5/28/12

Attachment Parenting

I guess I have to read Elisabeth Badinter's book The Conflict: How Modern Motherhood Undermines the Status of Women, but I think it's going to be supremely irritating, judging by this review and Katha Pollitt's column, both in The Nation.  The bad guy du jour is "attachment parenting," which says good mothers/parents need to be in super-contact with their children, wearing them in slings, breastfeeding them as long as possible, sleeping with them in a "family bed"--none of which is compatible with maintaining a full-time job. This kind of motherhood "undermines the status of women" so ... baaaaaad.

Except it's really much more complicated.  This paragraph from Pollitt's column gets things all wrong--
I was originally going to write this column as an attack on women who have fallen for the attachment-parenting spiel, which makes them feel endlessly guilty and then encourages them to project that guilt outward onto more relaxed mothers. Women are so eager to blame themselves and one another about, well, everything—weight, looks, clothes, sexual behavior (you haven’t lived till you’ve heard a seventh-grade girl refer to another as a “ho”), marriages and, of course, baybeez, every wrinkle of whose behavior is directly attributable to their mothers’ having made some small but fatal mistake.
Despite the disclaimer, this is an attack on mothers who attachment-parent.  Has Pollitt ever met any?  I have, because I sort of liked that kind of thing when my kids were young and so did many of my friends. Pollitt imagines women go into parenthood with no thoughts and feelings of their own and then get suckered into attachment-parenting--there's the spiel, and then the guilt, and then the work-family conflict, and then the attached mom starts laying guilt on other mothers. But no, the sequence of events is rather this--

You have a kid (or two, in my case).  Your every instinct is not to let the vulnerable little people out of your sight.  You love the closeness of breastfeeding.

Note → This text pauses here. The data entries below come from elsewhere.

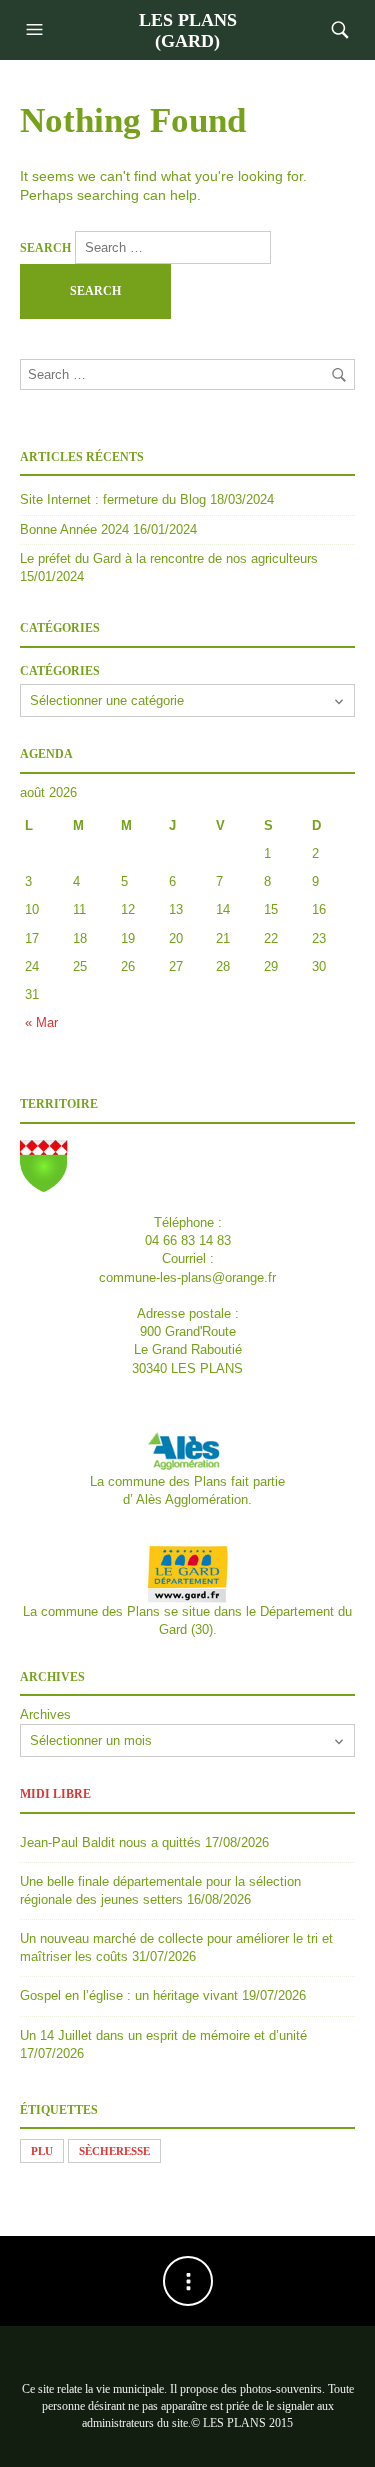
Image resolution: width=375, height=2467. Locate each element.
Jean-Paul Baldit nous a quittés (110, 1842)
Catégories (60, 671)
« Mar (41, 1022)
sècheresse (114, 2151)
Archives (45, 1714)
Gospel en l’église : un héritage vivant (129, 1995)
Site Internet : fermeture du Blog (113, 499)
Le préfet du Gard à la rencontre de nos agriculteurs (169, 558)
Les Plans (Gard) (188, 30)
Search (45, 248)
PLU (42, 2151)
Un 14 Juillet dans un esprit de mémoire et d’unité (163, 2035)
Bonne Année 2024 (74, 529)
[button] (37, 30)
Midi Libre (55, 1794)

You sometimes bring crying babies into bed in the middle of the night--it just feels right.  The idea of leaving them in the care of someone else all day is distressing.  You do everything else in your life "full-tilt" and want to parent that way too.

Yet lots of advice books tell you that your impulses are wrong.  There's the feminist idea that you must return to full-time work right away.  Work is always respectable, no matter what it consists of -- just because you're paid, I suppose.  There are lots of books that promote an authoritarian style of parenting that says you shouldn't respond to your baby at night.  There's the onslaught of media images that say breasts are for sex, not for feeding baby.  Then you discover "attachment parenting"--and suddenly what you wanted to do anyway becomes OK.  You learn that it's not unheard of for women to want to stay close with their kids--there are lots of cultures in which this is standard fare.  William Sears's books are a bit over the top, and I wouldn't dream of following his advice to a T (or anyone else's, for that matter), but the message in them is welcome--for many women it's the message that their own intuitions are OK.  Far from increasing guilt, the books alleviate guilt--in the woman whose instincts mesh with that parenting-style. 

So I don't buy this idea that attachment-style parenting is inflicted on women, and can just be discarded, to overcome the work-family conflict that's a problem for many women. Attachment-style parenting (at least in its essentials) runs deep, and many women choose it for themselves.  Those that don't care for it have dozens, if not hundreds, of other child-care books to choose from.  There's plenty of validation out there for people who want to parent in a different style, or who want to return to work and personal freedom as quickly as possible.

The question to my mind is how women can spend part of their lives in a family focused way, and yet fully "recover" (so to speak)--returning to careers, preserving financial viability, and so on.  It would help if there were on-site daycare, so you can both work and be close to baby--for someone people, that would be enough.  It would help if there were part-time opportunities for both men and women.  Some people hate the idea of a stranger taking care of their child all day, but are happy with the thought of another parent being in charge.  But for those who really want to spend 5 or 10 years with parenting as their primary focus, why must that be the death of career and financial stability?  In any event, it just won't do to pretend that super-attached parenting is a nefarious plot, and not just what some women genuinely want.


3 comments:

Deepak Shetty said...

The question to my mind is how women can spend part of their lives in a family focused way, and yet fully "recover" (so to speak)--returning to careers, preserving financial viability, and so on.
If you ever have an answer to this which is other than - "wing it" , let us know :)

theogeo said...

Thank you for this post.

Anonymous said...

Since when is it a "feminist" idea that one "must return to work right away" after having a baby? No feminist I know actually thinks that. Indeed, they're the ones saying that women AND men should have choices about how to parent, and that we should offer family leave policies consistent with the rest of the developed world that make possible such choices.